Rewrite the records from the line with "Image resolution: width=194" up to and including the line with "(x=1015, y=251)" as a numbered list, dropping any blank lines.

(Word and element location records)

====

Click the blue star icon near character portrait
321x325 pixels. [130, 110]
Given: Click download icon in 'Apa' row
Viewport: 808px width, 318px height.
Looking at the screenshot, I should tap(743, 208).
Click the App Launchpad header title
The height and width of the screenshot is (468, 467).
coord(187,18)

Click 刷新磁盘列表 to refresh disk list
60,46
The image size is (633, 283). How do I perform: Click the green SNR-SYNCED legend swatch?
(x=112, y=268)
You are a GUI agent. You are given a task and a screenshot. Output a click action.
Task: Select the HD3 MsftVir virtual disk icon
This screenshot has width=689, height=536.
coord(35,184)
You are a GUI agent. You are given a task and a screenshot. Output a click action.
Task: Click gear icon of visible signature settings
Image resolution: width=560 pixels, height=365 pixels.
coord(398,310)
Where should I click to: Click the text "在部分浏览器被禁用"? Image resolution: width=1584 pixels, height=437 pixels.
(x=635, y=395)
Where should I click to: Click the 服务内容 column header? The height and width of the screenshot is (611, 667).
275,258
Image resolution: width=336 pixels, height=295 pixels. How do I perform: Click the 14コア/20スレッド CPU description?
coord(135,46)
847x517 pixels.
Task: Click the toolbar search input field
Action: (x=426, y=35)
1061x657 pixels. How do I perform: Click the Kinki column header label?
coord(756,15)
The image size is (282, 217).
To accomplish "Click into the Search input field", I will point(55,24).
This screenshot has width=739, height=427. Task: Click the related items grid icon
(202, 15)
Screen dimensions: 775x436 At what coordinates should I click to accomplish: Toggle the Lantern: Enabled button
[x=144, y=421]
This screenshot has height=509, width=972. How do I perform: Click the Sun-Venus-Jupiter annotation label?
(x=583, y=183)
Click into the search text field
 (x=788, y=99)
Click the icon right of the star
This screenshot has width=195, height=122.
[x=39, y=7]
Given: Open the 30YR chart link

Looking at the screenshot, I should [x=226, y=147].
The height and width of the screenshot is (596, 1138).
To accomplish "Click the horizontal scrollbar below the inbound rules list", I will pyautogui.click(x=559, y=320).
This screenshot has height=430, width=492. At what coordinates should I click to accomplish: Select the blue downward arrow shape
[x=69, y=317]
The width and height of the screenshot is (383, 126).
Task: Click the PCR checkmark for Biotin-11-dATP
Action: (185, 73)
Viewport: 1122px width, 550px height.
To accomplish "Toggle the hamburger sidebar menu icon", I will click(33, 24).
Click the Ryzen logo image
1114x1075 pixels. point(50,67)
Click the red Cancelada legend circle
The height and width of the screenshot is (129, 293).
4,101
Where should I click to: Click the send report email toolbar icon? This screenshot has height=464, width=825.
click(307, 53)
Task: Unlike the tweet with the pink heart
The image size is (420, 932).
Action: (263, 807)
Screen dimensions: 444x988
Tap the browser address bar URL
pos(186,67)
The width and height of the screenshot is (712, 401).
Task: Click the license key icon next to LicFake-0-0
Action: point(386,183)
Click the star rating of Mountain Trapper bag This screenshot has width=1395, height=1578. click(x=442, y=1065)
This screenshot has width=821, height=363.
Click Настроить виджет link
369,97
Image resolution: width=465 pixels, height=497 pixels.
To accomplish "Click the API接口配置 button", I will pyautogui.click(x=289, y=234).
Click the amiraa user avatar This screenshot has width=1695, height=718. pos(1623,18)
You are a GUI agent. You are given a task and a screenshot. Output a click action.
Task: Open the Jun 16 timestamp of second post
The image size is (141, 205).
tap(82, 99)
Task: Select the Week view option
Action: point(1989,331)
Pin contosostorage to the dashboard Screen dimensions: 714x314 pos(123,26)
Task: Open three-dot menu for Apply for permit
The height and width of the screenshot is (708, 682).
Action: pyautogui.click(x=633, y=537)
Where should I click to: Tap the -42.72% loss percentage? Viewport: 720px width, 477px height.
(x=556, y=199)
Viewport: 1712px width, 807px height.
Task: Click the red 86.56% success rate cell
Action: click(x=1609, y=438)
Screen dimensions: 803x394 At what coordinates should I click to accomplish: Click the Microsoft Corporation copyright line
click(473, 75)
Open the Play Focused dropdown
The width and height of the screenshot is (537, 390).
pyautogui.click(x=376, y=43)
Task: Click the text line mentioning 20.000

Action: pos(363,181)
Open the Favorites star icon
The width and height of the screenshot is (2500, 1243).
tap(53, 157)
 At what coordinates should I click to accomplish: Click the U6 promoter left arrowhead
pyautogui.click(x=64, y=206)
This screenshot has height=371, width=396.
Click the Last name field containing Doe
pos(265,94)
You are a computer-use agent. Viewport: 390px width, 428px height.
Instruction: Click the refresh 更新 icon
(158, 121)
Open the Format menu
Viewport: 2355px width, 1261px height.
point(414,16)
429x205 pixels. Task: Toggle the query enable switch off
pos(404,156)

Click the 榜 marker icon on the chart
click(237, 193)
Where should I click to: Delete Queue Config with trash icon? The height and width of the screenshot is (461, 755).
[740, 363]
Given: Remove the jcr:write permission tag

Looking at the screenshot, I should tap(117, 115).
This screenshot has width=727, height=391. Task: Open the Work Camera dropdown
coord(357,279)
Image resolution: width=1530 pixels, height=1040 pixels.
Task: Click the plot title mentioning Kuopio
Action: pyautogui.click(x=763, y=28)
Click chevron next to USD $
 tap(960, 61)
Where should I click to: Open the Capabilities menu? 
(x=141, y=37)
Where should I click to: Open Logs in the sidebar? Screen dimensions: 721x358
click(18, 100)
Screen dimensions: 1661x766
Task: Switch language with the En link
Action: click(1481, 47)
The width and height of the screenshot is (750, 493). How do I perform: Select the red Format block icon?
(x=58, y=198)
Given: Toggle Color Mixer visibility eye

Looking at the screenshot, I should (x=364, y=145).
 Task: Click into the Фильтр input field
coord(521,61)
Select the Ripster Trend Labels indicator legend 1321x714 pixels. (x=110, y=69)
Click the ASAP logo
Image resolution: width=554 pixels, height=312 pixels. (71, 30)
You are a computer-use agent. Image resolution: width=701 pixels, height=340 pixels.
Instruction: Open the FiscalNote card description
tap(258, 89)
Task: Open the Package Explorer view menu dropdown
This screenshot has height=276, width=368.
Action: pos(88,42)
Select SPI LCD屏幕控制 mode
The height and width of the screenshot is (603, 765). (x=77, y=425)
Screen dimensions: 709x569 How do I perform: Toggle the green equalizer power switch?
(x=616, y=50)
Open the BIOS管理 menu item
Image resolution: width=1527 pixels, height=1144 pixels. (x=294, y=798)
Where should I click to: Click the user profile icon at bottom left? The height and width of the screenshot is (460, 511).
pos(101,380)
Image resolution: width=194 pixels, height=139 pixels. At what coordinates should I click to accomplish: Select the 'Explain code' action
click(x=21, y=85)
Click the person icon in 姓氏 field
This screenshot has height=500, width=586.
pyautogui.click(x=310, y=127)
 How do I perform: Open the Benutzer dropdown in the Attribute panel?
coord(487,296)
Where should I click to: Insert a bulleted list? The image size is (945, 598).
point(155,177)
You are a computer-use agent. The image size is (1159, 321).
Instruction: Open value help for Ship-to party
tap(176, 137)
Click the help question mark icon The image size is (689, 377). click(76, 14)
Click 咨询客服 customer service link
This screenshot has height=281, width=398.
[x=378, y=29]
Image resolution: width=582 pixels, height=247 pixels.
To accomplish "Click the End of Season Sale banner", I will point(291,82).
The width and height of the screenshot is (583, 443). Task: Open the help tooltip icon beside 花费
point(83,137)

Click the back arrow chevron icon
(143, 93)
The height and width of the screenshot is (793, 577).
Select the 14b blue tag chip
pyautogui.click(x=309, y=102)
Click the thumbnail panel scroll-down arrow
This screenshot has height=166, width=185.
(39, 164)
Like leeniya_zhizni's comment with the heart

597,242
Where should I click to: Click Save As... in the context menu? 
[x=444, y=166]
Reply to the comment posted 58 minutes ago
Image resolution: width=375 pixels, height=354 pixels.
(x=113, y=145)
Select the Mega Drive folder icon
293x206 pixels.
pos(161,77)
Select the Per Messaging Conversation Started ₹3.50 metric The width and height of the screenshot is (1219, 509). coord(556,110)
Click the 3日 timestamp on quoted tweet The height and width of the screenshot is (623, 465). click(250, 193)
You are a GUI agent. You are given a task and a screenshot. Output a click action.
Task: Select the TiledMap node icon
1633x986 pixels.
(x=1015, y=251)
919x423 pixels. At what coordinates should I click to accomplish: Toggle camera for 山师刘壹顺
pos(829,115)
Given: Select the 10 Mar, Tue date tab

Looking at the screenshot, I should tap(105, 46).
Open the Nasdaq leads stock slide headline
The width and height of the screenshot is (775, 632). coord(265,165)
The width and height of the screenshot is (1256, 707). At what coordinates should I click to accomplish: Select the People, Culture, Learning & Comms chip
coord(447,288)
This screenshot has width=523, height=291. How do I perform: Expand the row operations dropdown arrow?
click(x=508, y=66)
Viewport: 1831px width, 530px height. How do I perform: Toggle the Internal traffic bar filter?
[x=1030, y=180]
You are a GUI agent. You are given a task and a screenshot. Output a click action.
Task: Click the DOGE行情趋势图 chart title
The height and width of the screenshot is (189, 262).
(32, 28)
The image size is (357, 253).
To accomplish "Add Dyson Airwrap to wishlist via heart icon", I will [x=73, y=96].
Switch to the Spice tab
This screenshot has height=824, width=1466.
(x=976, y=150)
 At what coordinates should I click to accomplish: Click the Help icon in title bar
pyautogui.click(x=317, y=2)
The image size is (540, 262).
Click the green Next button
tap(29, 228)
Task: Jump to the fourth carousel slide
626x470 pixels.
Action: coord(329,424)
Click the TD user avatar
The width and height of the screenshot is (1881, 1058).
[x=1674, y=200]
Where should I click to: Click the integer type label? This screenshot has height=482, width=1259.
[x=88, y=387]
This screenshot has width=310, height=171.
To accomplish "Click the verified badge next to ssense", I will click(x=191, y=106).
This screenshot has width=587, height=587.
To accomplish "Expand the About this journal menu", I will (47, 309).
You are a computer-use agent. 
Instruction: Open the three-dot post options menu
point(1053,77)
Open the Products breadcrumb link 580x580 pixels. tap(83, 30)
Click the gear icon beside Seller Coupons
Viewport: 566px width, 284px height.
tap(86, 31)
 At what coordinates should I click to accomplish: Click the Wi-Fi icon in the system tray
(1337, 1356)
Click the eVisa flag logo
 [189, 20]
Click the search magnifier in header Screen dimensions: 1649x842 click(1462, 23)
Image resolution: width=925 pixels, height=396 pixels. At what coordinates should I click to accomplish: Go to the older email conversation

====

(Finished exercise)
1. Image resolution: width=194 pixels, height=139 pixels. At what coordinates should I click to accomplish: Select the 'Explain code' action
2. click(x=21, y=85)
3. Click the person icon in 姓氏 field
4. This screenshot has height=500, width=586.
5. pyautogui.click(x=310, y=127)
6.  How do I perform: Open the Benutzer dropdown in the Attribute panel?
7. coord(487,296)
8. Where should I click to: Insert a bulleted list? The image size is (945, 598).
9. point(155,177)
10. You are a computer-use agent. The image size is (1159, 321).
11. Instruction: Open value help for Ship-to party
12. tap(176, 137)
13. Click the help question mark icon The image size is (689, 377). click(76, 14)
14. Click 咨询客服 customer service link
15. This screenshot has height=281, width=398.
16. [x=378, y=29]
17. Image resolution: width=582 pixels, height=247 pixels.
18. To accomplish "Click the End of Season Sale banner", I will point(291,82).
19. The width and height of the screenshot is (583, 443). Task: Open the help tooltip icon beside 花费
20. point(83,137)
21. Click the back arrow chevron icon
22. (143, 93)
23. The height and width of the screenshot is (793, 577).
24. Select the 14b blue tag chip
25. pyautogui.click(x=309, y=102)
26. Click the thumbnail panel scroll-down arrow
27. This screenshot has height=166, width=185.
28. (39, 164)
29. Like leeniya_zhizni's comment with the heart
30. 597,242
31. Where should I click to: Click Save As... in the context menu? 
32. [x=444, y=166]
33. Reply to the comment posted 58 minutes ago
34. Image resolution: width=375 pixels, height=354 pixels.
35. (x=113, y=145)
36. Select the Mega Drive folder icon
37. 293x206 pixels.
38. pos(161,77)
39. Select the Per Messaging Conversation Started ₹3.50 metric The width and height of the screenshot is (1219, 509). coord(556,110)
40. Click the 3日 timestamp on quoted tweet The height and width of the screenshot is (623, 465). click(250, 193)
41. You are a GUI agent. You are given a task and a screenshot. Output a click action.
42. Task: Select the TiledMap node icon
43. 1633x986 pixels.
44. (x=1015, y=251)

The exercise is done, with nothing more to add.